-- start of Page excerpt --

Si vis pacem, para bellum!

  If you want peace prepare war a well-known Latin expression says. Actually, it is the best motto for those chess players who are OK in a particular tournament situation. One should never purposely play for a draw!

  It is particularly important for aggressive, attacking players. Betraying ones own credo, self-limitation and constraint are fraught with sad consequences. Tournament practice illustrated it on many occasions. To reach any positive outcome one should play his or her own chess, play as you can!
  Veselin Topalov, who is leading the field with an impressive margin, strictly follows this rule. He fights for victory in every game, runs risks, maintain tension on the board. The lady-luck has guarded Veselin so far. As all ladies she likes brave guys!
  As for of the tournament itself, the players look very tired. It is noticeable even from the distance; the games speak for themselves very eloquently. Since Vishy Anand gave up his ambitions, he has no desire to play every game all out. To their credit, Svidler and Morozevich keep fighting, but to no effect. Human energy is limited.
  Judit Polgar completely fell through. It is pity to see this excellent player at the bottom of the standings. Her poor shape is aggravated by insufficient opening preparation. It does not meet the high standards of the event.

  The Muscovite wins in San Luis in his trademarked style. This approach has been known for a century; the first person that came to my mind is the great Emmanuel Lasker. Alexander creates complicated, strategically risky position and incites his opponents to active operations. When the opponent launches an attack (most often it happens closer to the time trouble) Alexander mount a very resourceful defense! As a result the opponent commits a mistake, the position drastically changes, Morozevich intercepts the initiative and closes out the game. The trick did not work this time though. The chess fakir was lucky enough to avoid the defeat. Even in this game his agility in wielding the pieces impresses. Alexander juggle with elegance hides an ace and quickly takes it out from the sleeve!

Queens Gambit D37

  1.d4 Nf6 2.c4 e6 3.Nf3 d5 4.Nc3 Be7 5.Bf4 00 6.e3 c5 7.dxc5 Bxc5 8.a3 Nc6 9.cxd5 Nxd5 10.Nxd5 exd5 11.Bd3 Bb6 12.00. The opponents played a well-known and deeply analyzed variation of the Queens Gambit.

-- end of Page excerpt --
-- start of Given data --

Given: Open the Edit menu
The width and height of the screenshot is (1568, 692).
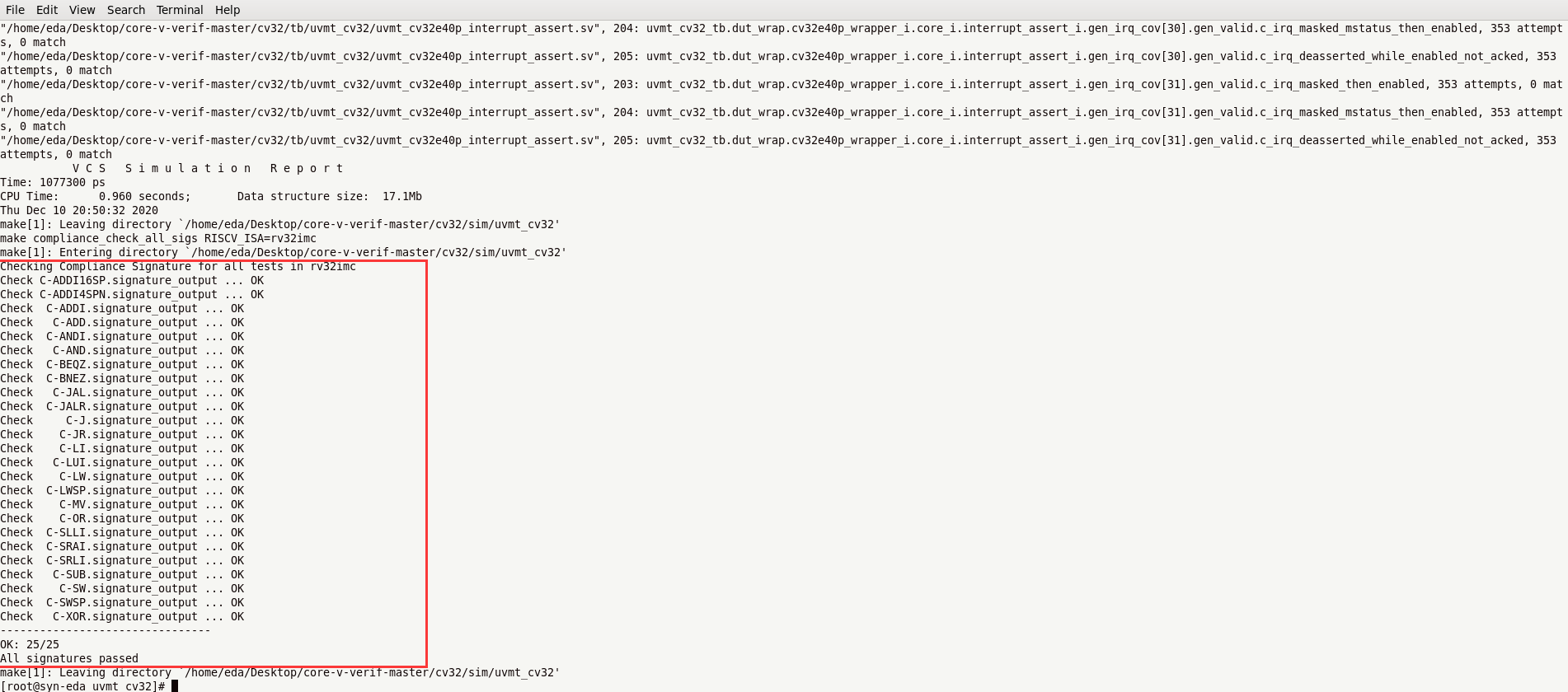Looking at the screenshot, I should pyautogui.click(x=46, y=10).
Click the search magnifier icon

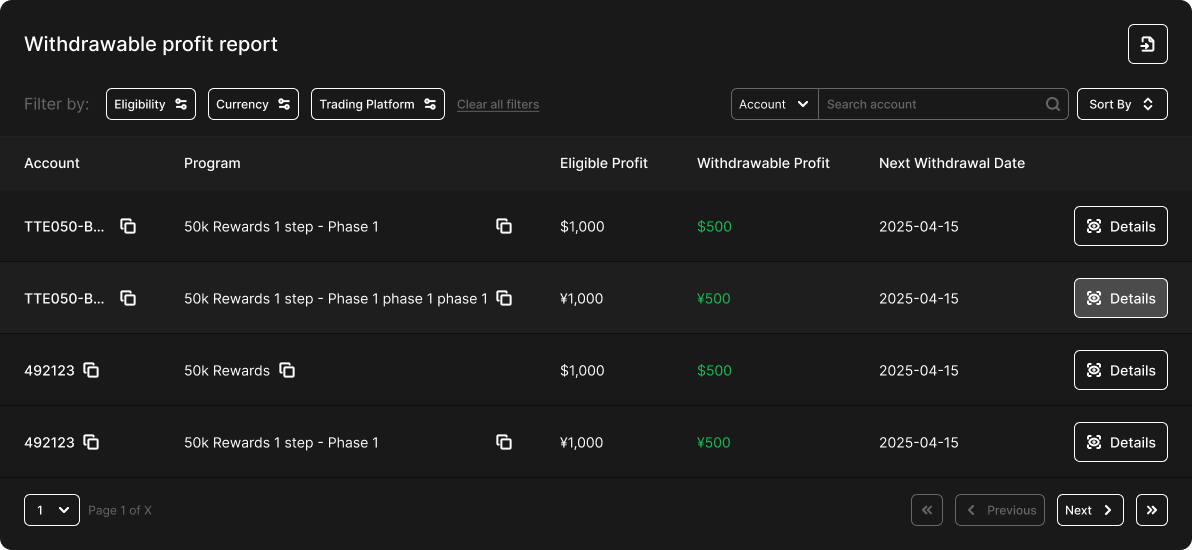coord(1053,104)
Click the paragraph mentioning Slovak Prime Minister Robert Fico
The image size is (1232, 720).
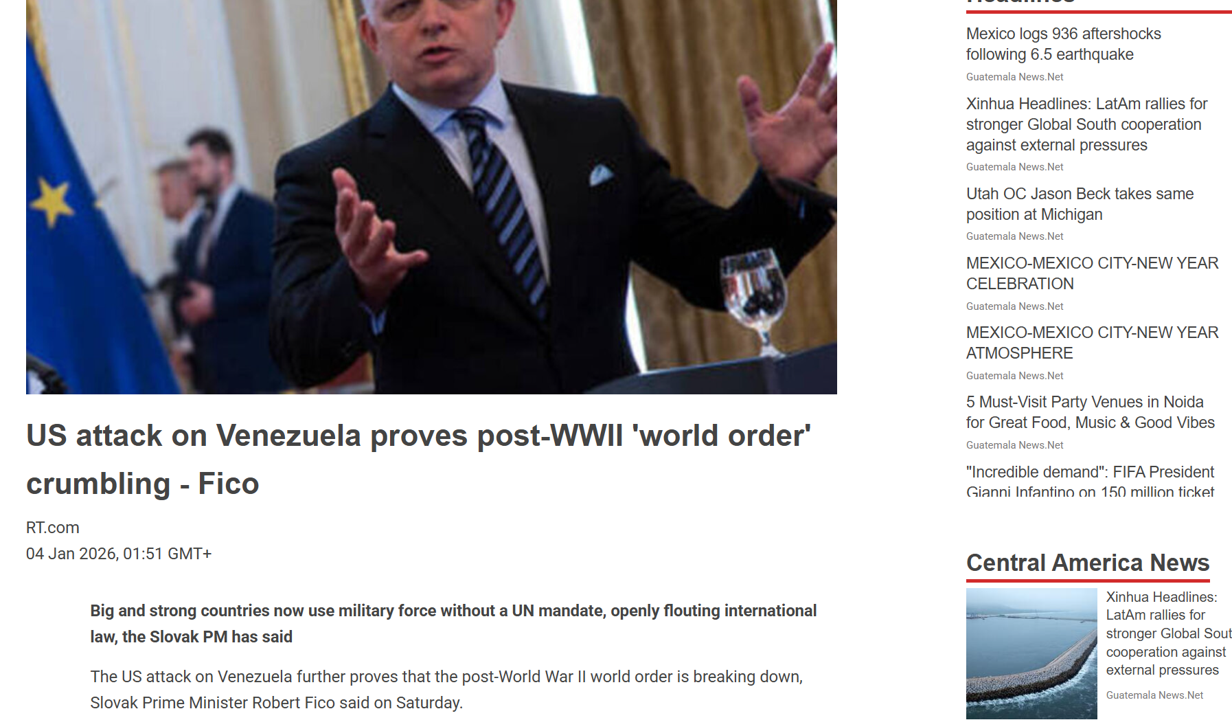pyautogui.click(x=446, y=689)
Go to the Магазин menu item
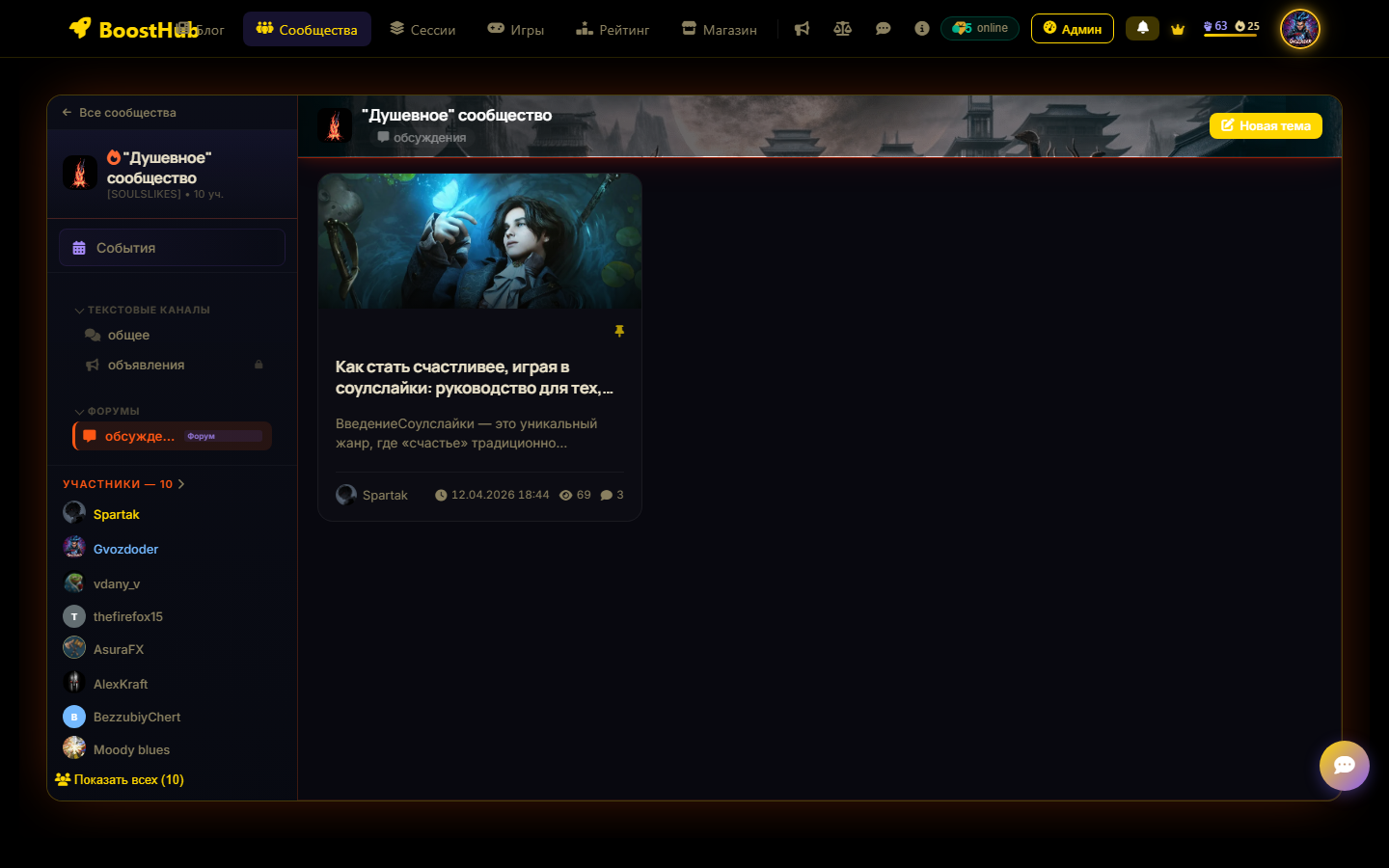 (719, 30)
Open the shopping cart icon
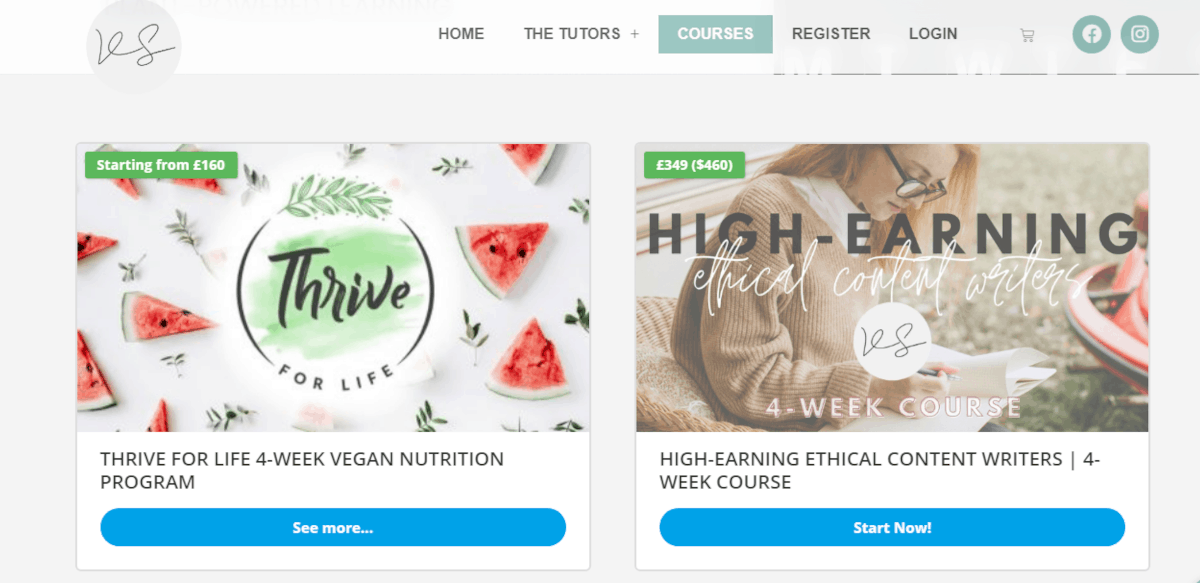The image size is (1200, 583). pyautogui.click(x=1026, y=35)
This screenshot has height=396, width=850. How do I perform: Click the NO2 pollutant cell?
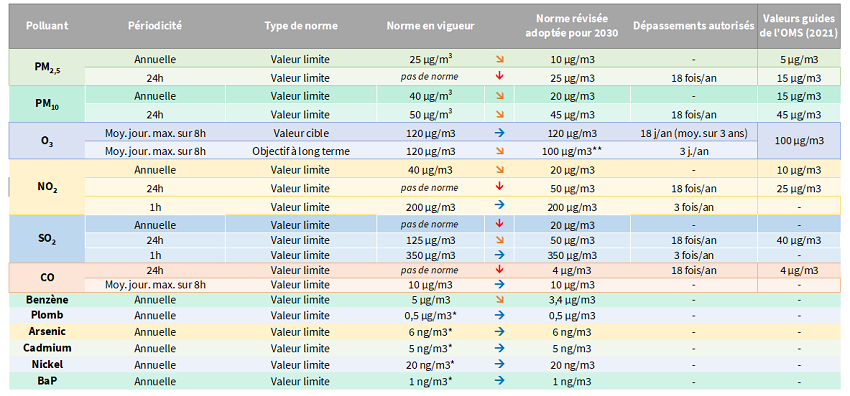point(47,188)
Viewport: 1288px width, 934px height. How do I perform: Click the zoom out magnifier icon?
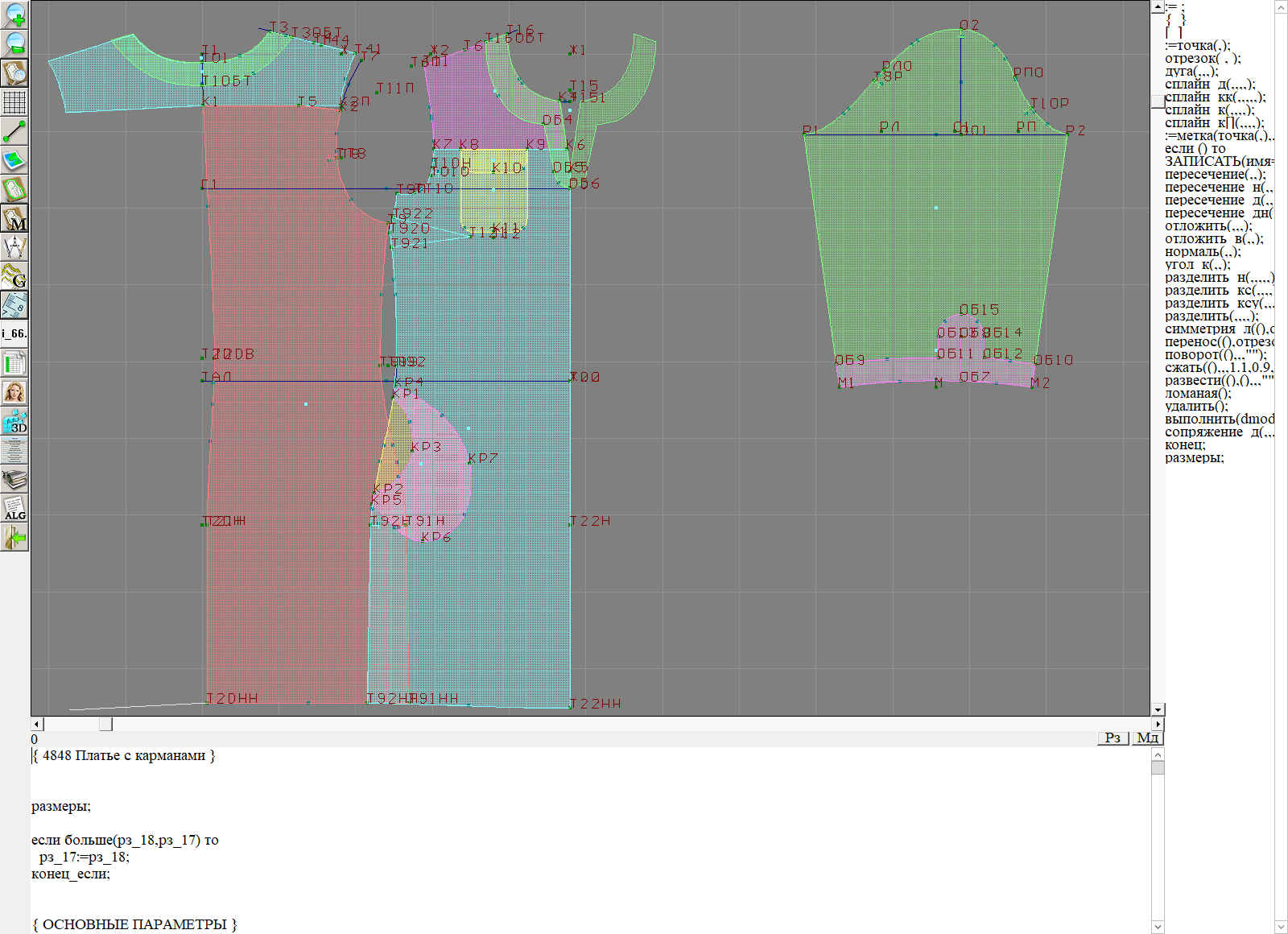[14, 43]
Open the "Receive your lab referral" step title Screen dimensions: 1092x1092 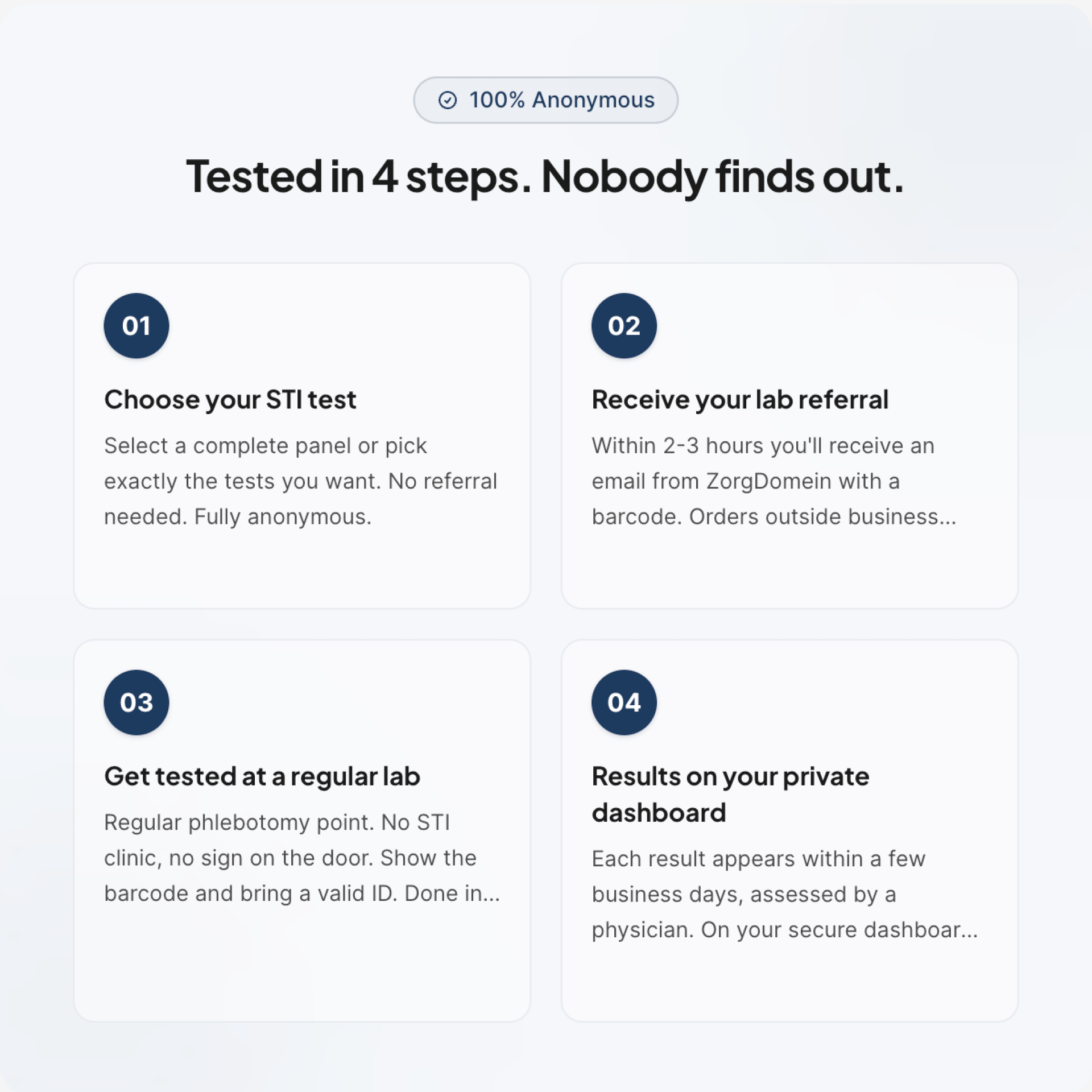(740, 399)
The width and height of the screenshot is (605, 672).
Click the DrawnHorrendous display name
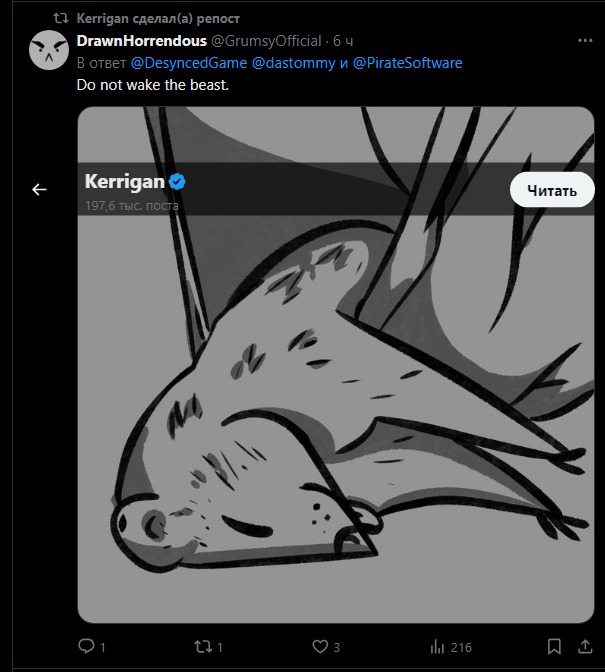point(141,41)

-- end of Given data --

- Exercise requirements -
#1 Rescale the stretch of the listing from the line containing "The width and height of the screenshot is (605, 672)." through the end of the listing, both ends included, reproducing every line with its request. Multiply each coordinate in the answers by 2.5 and round to whole numbers with halves going up, leaving the numbers in the requests untouched, and omit the pictures.
#2 Extend the chess tournament commentary, picking up after its last sentence.
The listing has no connection to the chess tournament commentary.

- Final answers -
#1
The width and height of the screenshot is (605, 672).
Click the DrawnHorrendous display name
point(353,103)

#2
  12...d4! A subtle psychological approach. Sasha fully realized that Veselin was up to a real fight and thus would not trade pieces on d4. The popularity of 12...Bg4 drastically decreased after a well-known game Kramnik Leko (Bressago, 2004) which went 13.h3 Bh5 14.b4 Re8 15.Rc1 a6 16.Bxa6! Rxa6 17.b5 Rxa3 18.bxc6 bxc6 19.Rxc6 Ra7 20.Rd6 Rd7 21.Qxd5 Rxd6 22.Qxd6 Qxd6 23.Bxd6 and here Vladimir probably should not have traded his f3-bishop. For example Vishy managed to hold this endgame against Karpov in 2002. One way or another no one wants to go for such unpromising variation on the black side.
  13.e4! After 13.exd4 Nxd4 14.Be5 Nc6 15.Bc3 Bg4 16.h3 Bh5 17.Be4 Re8 18.Qc2 Bg6 19.Bxg6 hxg6 20.Rad1 Qe7 a boring roughly equal position arouse (Gustaffson Kasimdzhanov, Germany 2004).
  13...Bc7. That is a novelty. It is really strange that no one came up with this such a natural move. Black is trading his passive bishop.
  There are 53 games in which this position emerged in my database. All the encounters saw Black play 13...Bg4. Here is a fresh example: 14.h3 Qf6 15.Bg3 Bh5 16.Re1 Rfe8 17.Rc1 Bxf3 18.Qxf3 Ne5 19.Qxf6 gxf6 20.Bxe5 fxe5 21.g3. White obtained a slight edge in the endgame but did not manage to convert it (Christiansen Onischuk, Minneapolis 2005).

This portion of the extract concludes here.